SUPERCENTRALI D’ACQUISTO A FORMAZIONE ‘VARIABILE’

E’ aumentata la presenza delle supercentrali d’acquisto, 7 in tutto, che aggregano 21 catene, con una quota delle vendite nazionali complessive della GDO pari a quasi l’80 per cento. Nate per rispondere alla pressione concorrenziale dei grandi gruppi internazionali, le grandi centrali d’acquisto, attraverso le quali le singole catene contrattano le condizioni con i fornitori, hanno subito, negli ultimi anni, trasformazioni che sollevano problemi concorrenziali. Prima fra tutte la variabilità della loro composizione, con operatori che entrano e escono dalle diverse centrali. Ne deriva un aumento della trasparenza delle condizioni trattate con i fornitori, con una riduzione della pressione concorrenziale sui costi e una tendenza all’uniformazione delle condizioni spuntate da ciascuna supercentrale. Altro elemento la complessità della contrattazione con i fornitori, che si sviluppa su più livelli decisionali, a detrimento dell’efficienza aziendale e della conseguente riduzione dei costi. L’indagine ha infatti evidenziato che la contrattazione effettuata nell’ambito delle supercentrali non ha sostituito la contrattazione con le singole catene. L’assetto raggiunto riduce dunque gli incentivi a trasferire al consumatore i risparmi di costo ottenuti. Anche lo spostamento di una parte crescente della contrattazione tra GDO e fornitori sui contributi che questi devono versare a fronte di controprestazioni di servizi distributivi e promozionali (trade spending) non sembra incentivare il trasferimento al consumatore dei vantaggi di costo negli acquisti.

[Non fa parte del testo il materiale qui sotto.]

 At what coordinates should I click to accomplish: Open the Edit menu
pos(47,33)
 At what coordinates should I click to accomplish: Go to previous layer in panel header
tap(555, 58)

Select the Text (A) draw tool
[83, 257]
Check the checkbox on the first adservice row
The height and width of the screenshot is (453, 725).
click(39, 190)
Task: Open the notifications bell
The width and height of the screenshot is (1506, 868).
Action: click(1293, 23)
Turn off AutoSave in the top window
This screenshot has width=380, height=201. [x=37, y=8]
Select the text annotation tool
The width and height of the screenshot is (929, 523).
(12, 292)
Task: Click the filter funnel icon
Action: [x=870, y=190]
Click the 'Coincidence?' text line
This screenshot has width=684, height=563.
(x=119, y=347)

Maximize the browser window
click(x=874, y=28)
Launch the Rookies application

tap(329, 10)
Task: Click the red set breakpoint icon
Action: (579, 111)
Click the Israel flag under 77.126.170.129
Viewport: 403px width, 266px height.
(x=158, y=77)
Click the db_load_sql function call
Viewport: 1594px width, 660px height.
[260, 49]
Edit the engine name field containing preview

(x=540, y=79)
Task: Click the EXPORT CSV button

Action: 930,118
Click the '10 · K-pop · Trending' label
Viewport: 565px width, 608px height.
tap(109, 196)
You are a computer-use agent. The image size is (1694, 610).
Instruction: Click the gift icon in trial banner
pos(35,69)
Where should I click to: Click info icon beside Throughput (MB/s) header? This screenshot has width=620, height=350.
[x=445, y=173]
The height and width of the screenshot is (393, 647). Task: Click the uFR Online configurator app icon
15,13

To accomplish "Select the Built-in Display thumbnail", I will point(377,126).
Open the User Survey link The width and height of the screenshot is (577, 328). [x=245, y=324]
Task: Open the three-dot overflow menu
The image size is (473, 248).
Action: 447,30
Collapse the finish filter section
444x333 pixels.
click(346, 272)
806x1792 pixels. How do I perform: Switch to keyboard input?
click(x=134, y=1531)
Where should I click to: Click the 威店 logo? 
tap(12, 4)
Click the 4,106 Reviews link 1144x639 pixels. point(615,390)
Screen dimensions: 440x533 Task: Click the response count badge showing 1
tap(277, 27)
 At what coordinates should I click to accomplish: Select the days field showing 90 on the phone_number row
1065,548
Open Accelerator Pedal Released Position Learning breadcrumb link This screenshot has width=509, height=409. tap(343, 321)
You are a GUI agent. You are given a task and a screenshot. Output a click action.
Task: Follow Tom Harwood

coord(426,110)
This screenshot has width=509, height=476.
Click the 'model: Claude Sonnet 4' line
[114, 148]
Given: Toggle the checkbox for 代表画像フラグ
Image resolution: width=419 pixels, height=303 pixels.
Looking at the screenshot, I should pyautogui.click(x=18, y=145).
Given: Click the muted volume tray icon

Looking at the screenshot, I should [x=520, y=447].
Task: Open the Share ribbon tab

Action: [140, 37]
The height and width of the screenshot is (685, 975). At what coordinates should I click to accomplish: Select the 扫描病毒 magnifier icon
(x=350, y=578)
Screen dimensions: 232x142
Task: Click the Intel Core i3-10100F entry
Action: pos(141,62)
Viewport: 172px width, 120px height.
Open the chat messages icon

FORNITORI IN DIFFICOLTA’, PESANO I CONTRIBUTI PER SERVIZI

In base agli elementi raccolti nel corso dell’indagine, anche attraverso l’elaborazione di questionari compilati da 320 imprese agroalimentari nazionali, emerge un quadro di rapporti conflittuali tra produttori e GDO relativamente ai contributi versati dai primi a fronte della prestazione di servizi espositivi, distributivi e promozionali: si tratta di una voce che in genere incide per circa il 40% sull’insieme delle condizioni economiche trattate. E’ emerso che i distributori, nella negoziazione relativa alla vendita dei servizi, adottano effettivamente comportamenti quali:

1) condizionare l’acquisto dei prodotti alla vendita del pacchetto di servizi;

2) imporre prezzi di vendita sganciati dalle caratteristiche dei servizi e dall’effettivo vantaggio che da essi deriva al fornitore;

3) fornire controprestazioni inadeguate al compenso versato, risultando peraltro la verifica di tale adeguatezza non sempre agevole per un piccolo produttore.